**Excerpted records**

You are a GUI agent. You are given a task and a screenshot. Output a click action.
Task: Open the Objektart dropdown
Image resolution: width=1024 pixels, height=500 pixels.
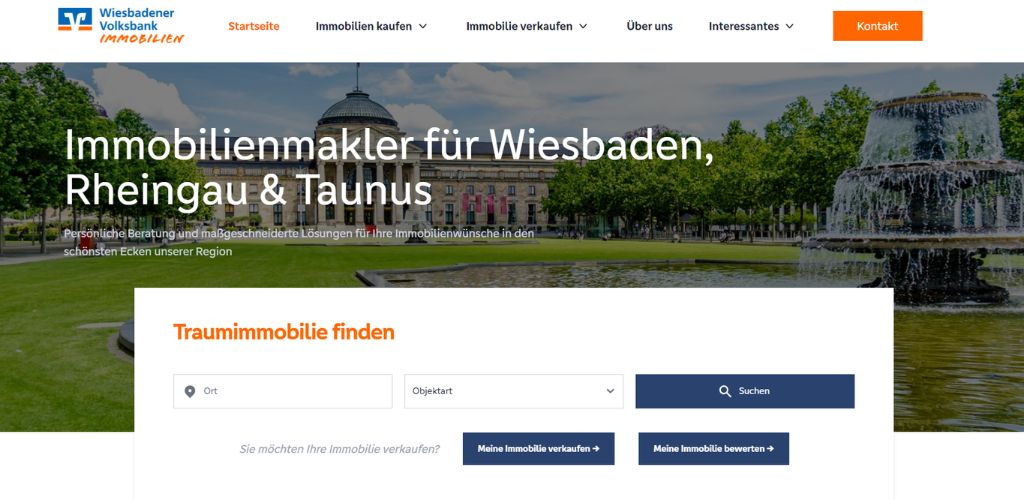pos(514,392)
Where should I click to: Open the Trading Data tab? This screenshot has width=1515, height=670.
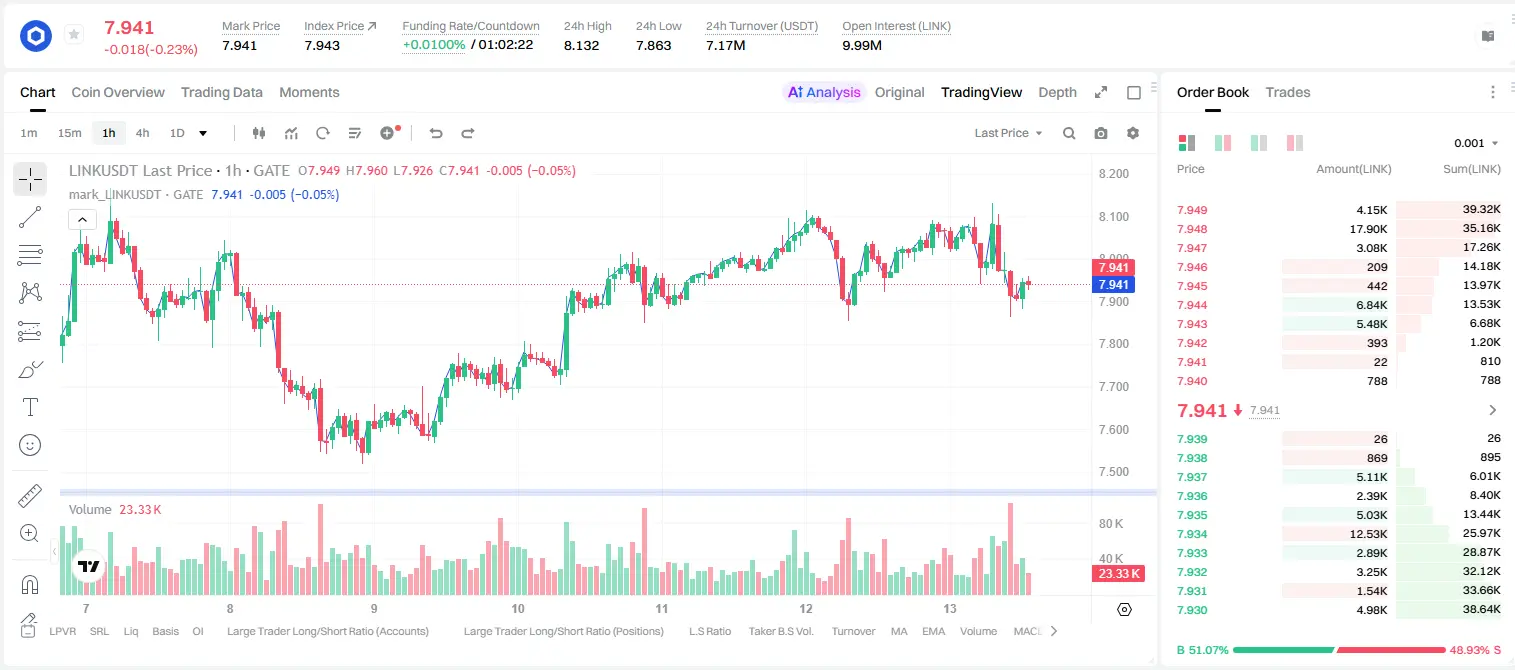(222, 92)
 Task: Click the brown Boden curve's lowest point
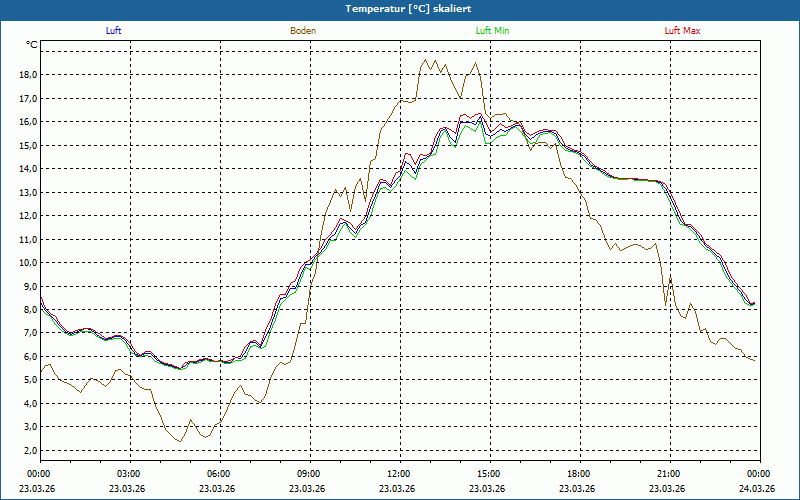tap(180, 441)
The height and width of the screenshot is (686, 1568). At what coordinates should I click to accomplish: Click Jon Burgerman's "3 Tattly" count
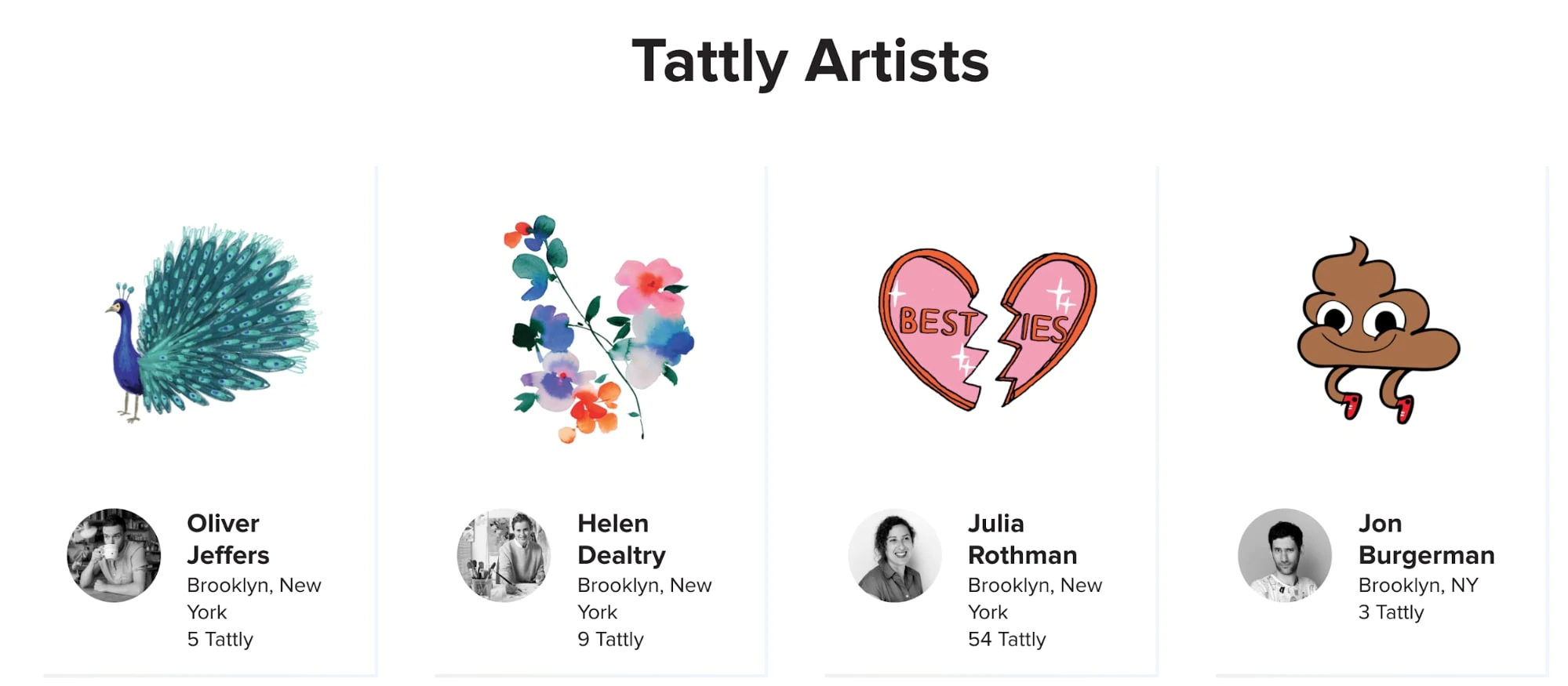[x=1391, y=612]
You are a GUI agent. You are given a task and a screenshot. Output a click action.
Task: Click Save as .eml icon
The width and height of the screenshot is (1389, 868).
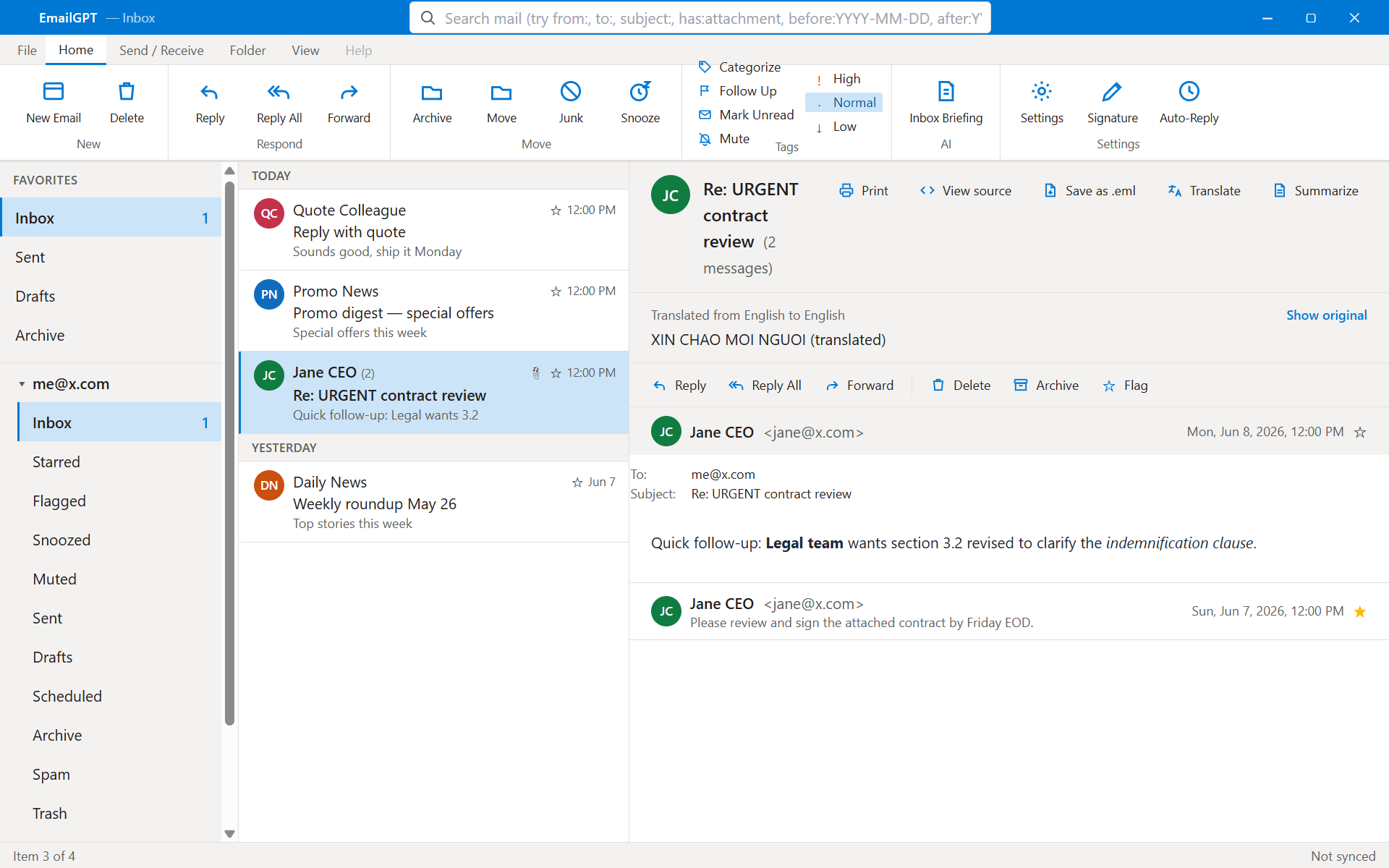point(1050,191)
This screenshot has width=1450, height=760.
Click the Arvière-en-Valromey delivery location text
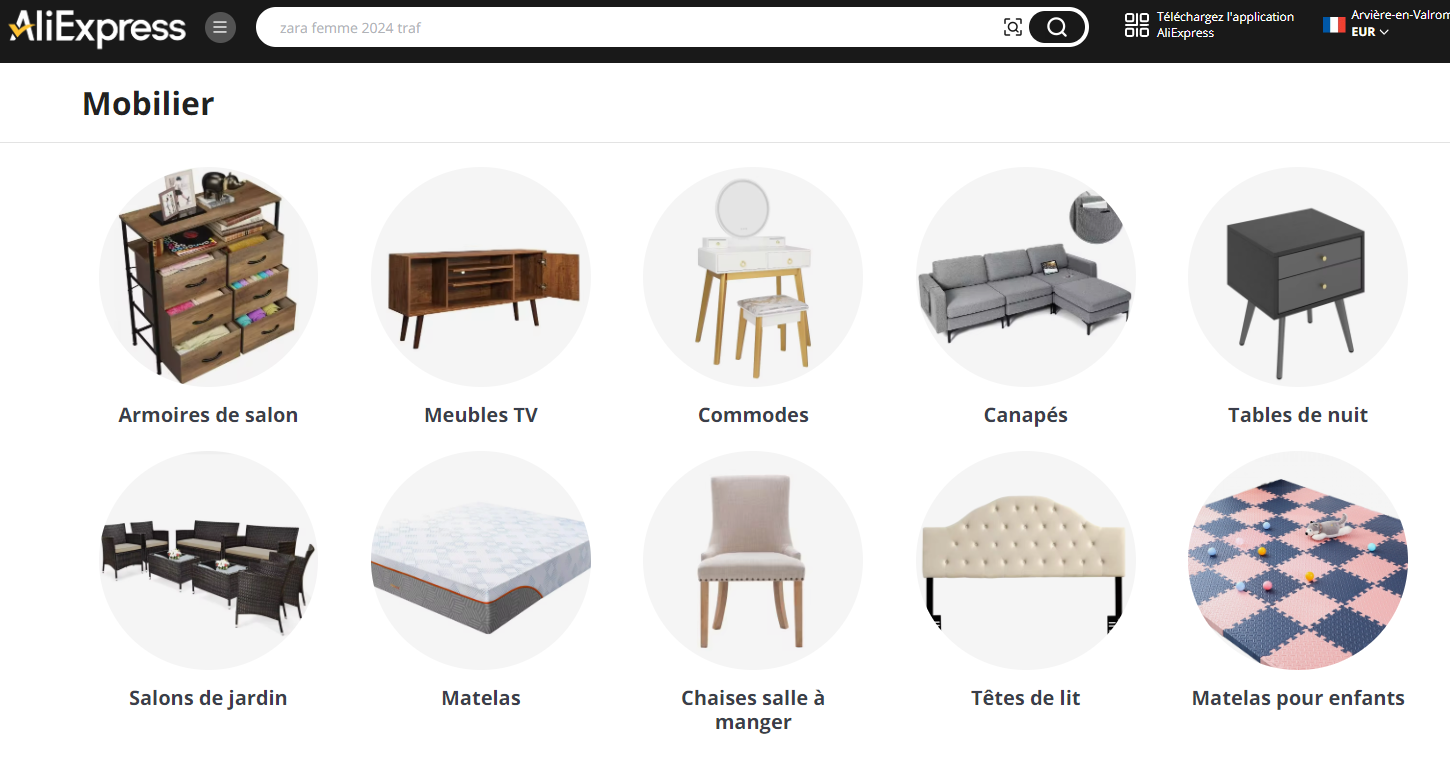pos(1400,15)
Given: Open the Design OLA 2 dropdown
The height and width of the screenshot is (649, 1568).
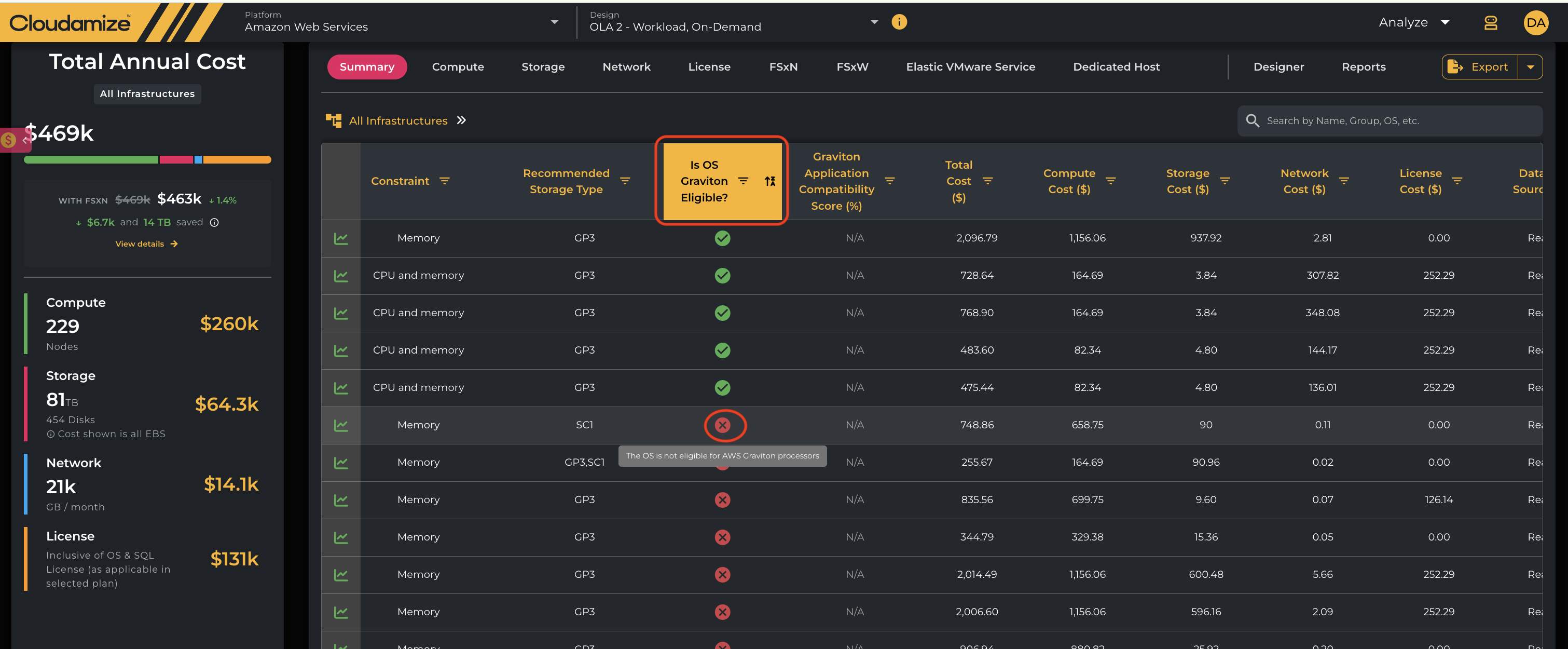Looking at the screenshot, I should 734,22.
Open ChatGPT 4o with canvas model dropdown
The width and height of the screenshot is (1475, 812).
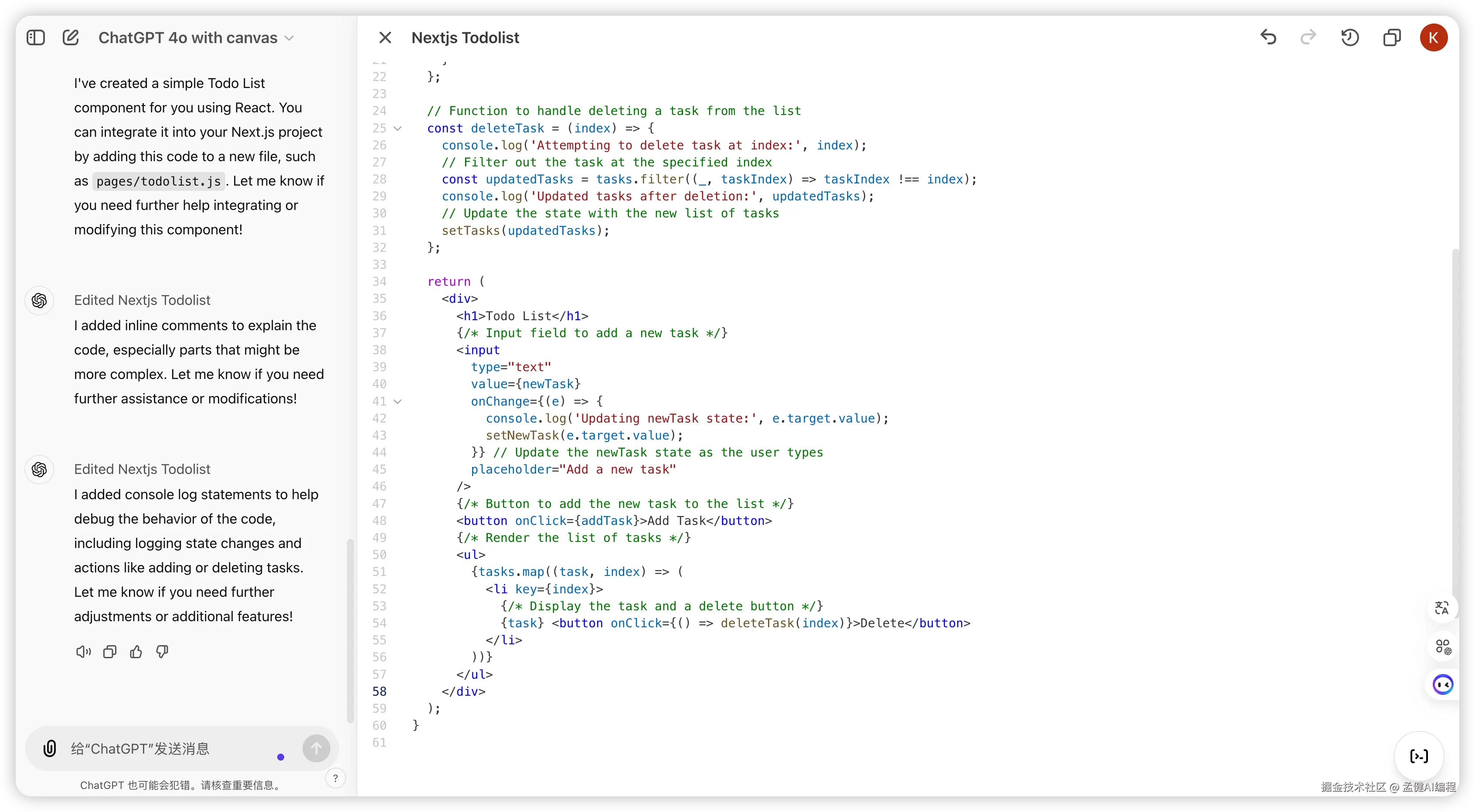(196, 38)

**Task description**
Rename "dropdown" to "drop-down menu" throughout all the entries above, and reproduce them with everything else unchanged. Leave the pictures out.

**Solution to the problem**
You are a GUI agent. You are given a task and a screenshot. Output a click action.
Task: Open the Objektart drop-down menu
Image resolution: width=1024 pixels, height=500 pixels.
pos(514,392)
Where should I click to: Open the Trading Data tab? This screenshot has width=1515, height=670.
(222, 92)
 Task: Click the brown Boden curve's lowest point
tap(180, 441)
The height and width of the screenshot is (686, 1568). At what coordinates should I click to accomplish: Click Jon Burgerman's "3 Tattly" count
[x=1391, y=612]
You are a GUI agent. You are given a task and a screenshot. Output a click action.
Task: Click Save as .eml icon
The width and height of the screenshot is (1389, 868).
point(1050,191)
This screenshot has width=1450, height=760.
Click the Arvière-en-Valromey delivery location text
pos(1400,15)
Given: Open the Design OLA 2 drop-down menu
The height and width of the screenshot is (649, 1568).
Looking at the screenshot, I should 734,22.
Open ChatGPT 4o with canvas model drop-down menu
The width and height of the screenshot is (1475, 812).
(196, 38)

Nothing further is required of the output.